-- EXERCISE DIRECTIONS --
Read the data, and whenever a line holds the word "will", report that line.

-- EXCERPTED DATA --
______________________________

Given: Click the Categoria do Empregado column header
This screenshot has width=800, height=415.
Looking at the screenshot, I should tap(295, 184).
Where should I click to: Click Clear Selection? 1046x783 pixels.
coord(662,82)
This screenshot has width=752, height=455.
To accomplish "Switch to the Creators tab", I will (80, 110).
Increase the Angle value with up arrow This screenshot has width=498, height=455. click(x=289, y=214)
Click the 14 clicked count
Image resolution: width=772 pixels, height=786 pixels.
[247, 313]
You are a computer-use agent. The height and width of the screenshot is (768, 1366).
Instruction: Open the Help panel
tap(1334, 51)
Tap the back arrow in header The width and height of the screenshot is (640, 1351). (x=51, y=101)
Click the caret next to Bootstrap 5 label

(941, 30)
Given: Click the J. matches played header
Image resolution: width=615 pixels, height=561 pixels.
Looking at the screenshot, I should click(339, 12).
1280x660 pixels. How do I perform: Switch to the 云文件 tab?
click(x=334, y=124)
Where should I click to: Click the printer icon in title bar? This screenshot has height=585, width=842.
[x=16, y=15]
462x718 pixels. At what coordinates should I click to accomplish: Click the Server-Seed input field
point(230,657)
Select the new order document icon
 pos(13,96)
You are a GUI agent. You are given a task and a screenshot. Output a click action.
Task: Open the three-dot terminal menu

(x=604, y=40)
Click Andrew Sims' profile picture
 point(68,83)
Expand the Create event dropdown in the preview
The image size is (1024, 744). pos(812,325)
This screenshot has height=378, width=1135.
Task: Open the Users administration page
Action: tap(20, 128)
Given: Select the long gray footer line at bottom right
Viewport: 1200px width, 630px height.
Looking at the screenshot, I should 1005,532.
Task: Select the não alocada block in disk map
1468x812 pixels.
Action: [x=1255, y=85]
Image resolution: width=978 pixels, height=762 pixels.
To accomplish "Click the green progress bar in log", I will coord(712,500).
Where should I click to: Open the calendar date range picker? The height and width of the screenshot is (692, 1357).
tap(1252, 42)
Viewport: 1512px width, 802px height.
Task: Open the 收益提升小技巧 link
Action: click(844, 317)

______________________________

-- ANSWER AREA --
To accomplish "Switch to the Creators tab", I will (80, 110).
To accomplish "Click the green progress bar in log", I will coord(712,500).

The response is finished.